Recent advancements in nanotechnology have shed light on utilizing magnetic iron oxide nanoparticles (MNP) as drug carriers. With their unique response to an external magnetic field, MNP can be both passively and actively targeted to tumors. Passively, the size of nano-carriers enables them to extravasate into tumor interstitium through the hyperpermeable vasculature characteristic of solid tumors, a phenomenon known as the enhanced permeability and retention (EPR) effect (1). Actively, the magnetic properties of MNP allow their targeting to and accumulation at the tumor site with the aid of an external magnetic field, a phenomenon typically referred to as magnetic targeting (2). In addition, MNP reduce both T1 and T2/T2* relaxation times, rendering them “visible” in magnetic resonance imaging (MRI)—a noninvasive, high spatial resolution clinical modality that has been used extensively in tumor diagnosis (3).

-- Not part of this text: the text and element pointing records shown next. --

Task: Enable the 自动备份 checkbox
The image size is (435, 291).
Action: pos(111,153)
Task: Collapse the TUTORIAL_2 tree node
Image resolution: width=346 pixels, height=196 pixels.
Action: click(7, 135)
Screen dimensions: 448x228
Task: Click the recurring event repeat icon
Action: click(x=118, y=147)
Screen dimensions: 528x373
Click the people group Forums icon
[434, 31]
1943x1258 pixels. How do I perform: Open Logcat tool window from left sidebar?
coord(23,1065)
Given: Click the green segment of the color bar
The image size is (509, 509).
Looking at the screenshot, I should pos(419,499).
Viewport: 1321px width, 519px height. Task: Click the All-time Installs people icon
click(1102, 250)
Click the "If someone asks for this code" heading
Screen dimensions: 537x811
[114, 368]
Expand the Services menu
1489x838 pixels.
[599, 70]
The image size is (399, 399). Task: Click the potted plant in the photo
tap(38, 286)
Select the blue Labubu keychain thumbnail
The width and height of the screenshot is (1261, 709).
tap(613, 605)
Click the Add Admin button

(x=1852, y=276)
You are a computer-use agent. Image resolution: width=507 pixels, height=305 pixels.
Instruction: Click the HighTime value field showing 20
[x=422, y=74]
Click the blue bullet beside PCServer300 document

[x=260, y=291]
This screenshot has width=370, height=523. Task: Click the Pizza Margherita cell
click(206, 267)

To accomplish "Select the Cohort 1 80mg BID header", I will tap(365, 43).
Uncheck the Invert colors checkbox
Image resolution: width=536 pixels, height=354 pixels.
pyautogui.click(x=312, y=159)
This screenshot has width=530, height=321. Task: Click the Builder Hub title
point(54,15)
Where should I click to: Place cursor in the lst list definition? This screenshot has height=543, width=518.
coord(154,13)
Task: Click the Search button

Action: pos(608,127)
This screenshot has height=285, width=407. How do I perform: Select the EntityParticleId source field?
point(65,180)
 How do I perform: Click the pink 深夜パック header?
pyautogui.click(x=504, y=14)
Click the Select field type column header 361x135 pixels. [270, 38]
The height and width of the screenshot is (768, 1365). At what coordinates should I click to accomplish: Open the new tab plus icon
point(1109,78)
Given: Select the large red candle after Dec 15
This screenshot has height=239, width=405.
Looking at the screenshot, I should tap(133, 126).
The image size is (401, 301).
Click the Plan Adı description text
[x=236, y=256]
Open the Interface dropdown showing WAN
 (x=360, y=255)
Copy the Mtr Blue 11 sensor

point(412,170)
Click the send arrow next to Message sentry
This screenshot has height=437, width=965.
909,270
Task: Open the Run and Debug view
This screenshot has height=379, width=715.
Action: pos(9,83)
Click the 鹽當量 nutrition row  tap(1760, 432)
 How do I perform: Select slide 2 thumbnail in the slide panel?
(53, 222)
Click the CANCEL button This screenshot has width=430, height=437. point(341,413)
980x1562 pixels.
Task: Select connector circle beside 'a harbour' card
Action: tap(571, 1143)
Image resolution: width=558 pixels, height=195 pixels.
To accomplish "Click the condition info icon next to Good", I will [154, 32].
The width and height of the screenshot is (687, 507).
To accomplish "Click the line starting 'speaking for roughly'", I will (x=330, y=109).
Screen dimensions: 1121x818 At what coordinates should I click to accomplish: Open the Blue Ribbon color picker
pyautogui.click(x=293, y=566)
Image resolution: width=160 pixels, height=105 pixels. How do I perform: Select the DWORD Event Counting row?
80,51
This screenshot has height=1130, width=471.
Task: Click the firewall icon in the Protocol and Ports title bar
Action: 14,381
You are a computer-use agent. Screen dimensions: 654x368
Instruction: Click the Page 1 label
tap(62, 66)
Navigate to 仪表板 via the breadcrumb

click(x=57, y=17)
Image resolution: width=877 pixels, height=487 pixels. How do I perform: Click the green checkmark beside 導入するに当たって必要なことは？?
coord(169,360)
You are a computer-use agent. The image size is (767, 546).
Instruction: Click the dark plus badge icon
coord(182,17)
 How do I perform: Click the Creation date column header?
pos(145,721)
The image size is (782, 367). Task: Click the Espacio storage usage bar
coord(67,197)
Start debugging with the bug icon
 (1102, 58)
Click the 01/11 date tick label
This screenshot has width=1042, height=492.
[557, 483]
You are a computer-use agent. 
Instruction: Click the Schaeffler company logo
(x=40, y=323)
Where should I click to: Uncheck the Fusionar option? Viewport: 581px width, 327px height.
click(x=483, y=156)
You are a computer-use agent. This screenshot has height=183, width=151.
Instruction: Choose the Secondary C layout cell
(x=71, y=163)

Polymer-coated MNP, having core–shell structure, typically consists of a mono- or multi-crystalline magnetic, iron oxide (magnetite or maghemite) core coated with a biocompatible polymer shell. In one respect, the coating is important because it can provide functional groups for conjugation of drug molecules and/or targeting ligands. In another, the coating can alter the surface properties of “bare” MNP, altering in vivo stability and circulation half-life. With respect to both stability and half-life, nanoparticle aggregation is of greatest concern as aggregated MNP are no longer nano-sized. Larger particles are rapidly identified by the reticuloendothelial system (RES), cleared by the liver and spleen, and are unable to extravasate tumor vasculature, resulting in minimal tumor accumulation via the EPR effect. Normally, iron oxide cores alone aggregate quickly at physiological pH and in ionic environments due to van der Waals attraction between particles (4). Polymer coatings, however, create steric hindrance to such forces in addition to providing a resistance to RES clearance—the most common route of MNP elimination in vivo. Hydrophilic polymers are normally preferred as they provide a strong steric barrier to opsonin adsorption, thereby improving circulation half-life (5).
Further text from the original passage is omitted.